### Exercise prompt
A word-for-word copy of the data, pictures excluded, is what this task asks for.

### Supplied records
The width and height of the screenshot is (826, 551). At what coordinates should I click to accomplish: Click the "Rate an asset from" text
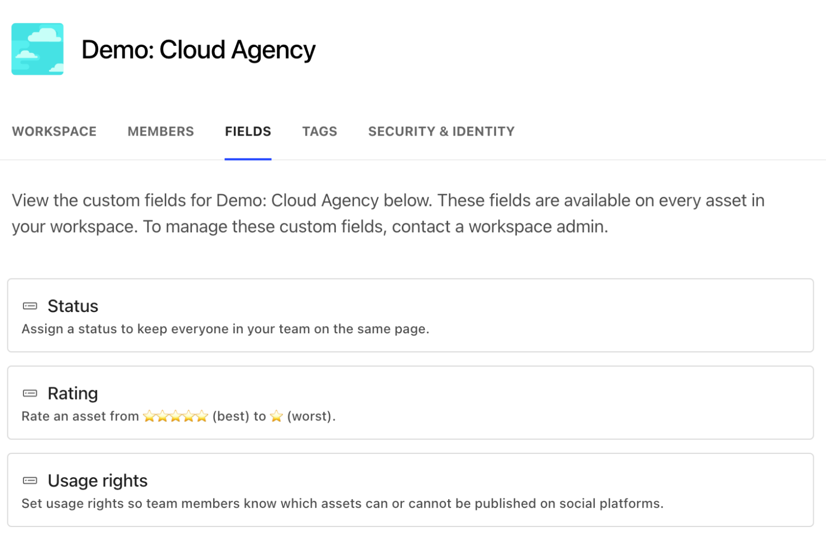coord(80,416)
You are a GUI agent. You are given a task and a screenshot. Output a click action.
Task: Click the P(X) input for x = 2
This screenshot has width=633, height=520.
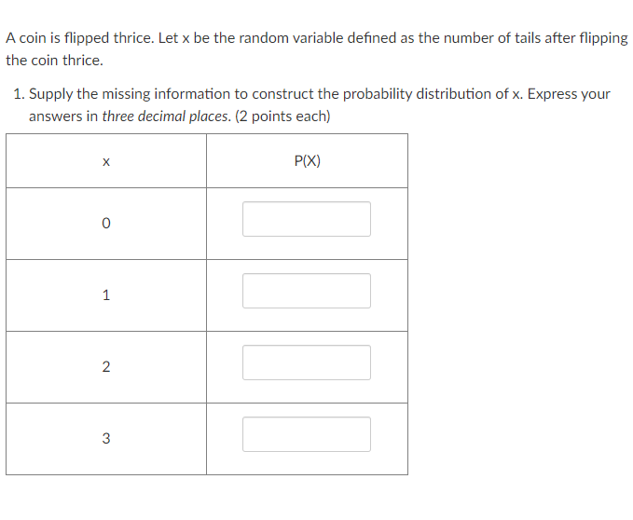pyautogui.click(x=307, y=363)
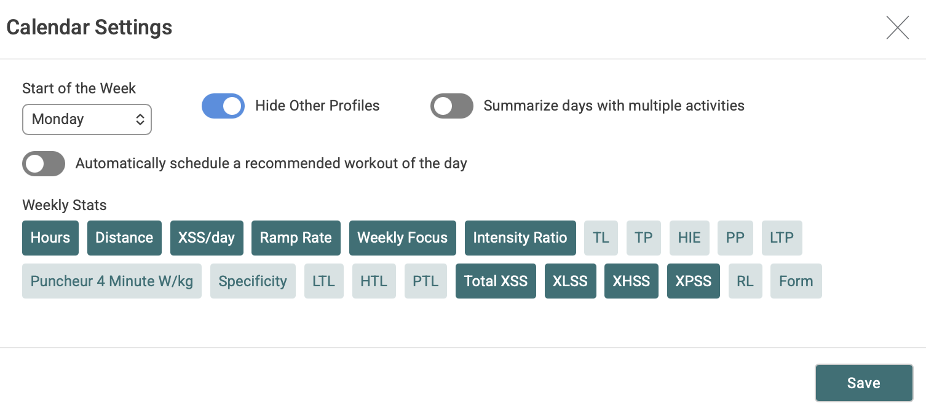Deselect the Distance weekly stat
The width and height of the screenshot is (926, 414).
[124, 238]
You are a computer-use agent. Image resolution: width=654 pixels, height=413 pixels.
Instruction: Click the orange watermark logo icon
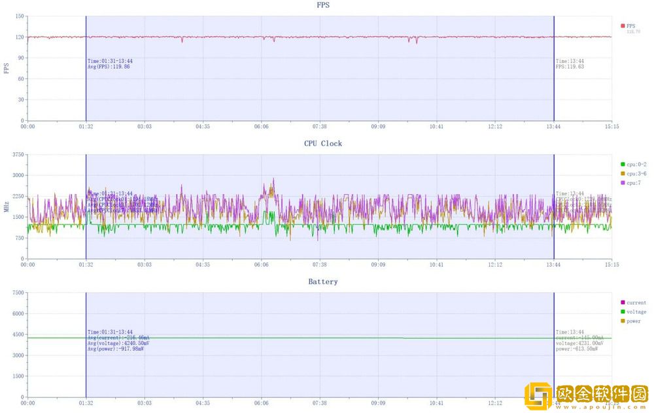(x=538, y=396)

### Response to this exercise
The width and height of the screenshot is (826, 551). At what coordinates should I click to accomplish: Click the "Rate an asset from" text
coord(80,416)
You are a GUI agent. You are given a task and a screenshot. Output a click action.
Task: Click the P(X) input for x = 2
This screenshot has width=633, height=520.
pyautogui.click(x=307, y=363)
Deselect the Distance weekly stat
The width and height of the screenshot is (926, 414).
[124, 238]
You are a computer-use agent. Image resolution: width=654 pixels, height=413 pixels.
Instruction: Click the orange watermark logo icon
(x=538, y=396)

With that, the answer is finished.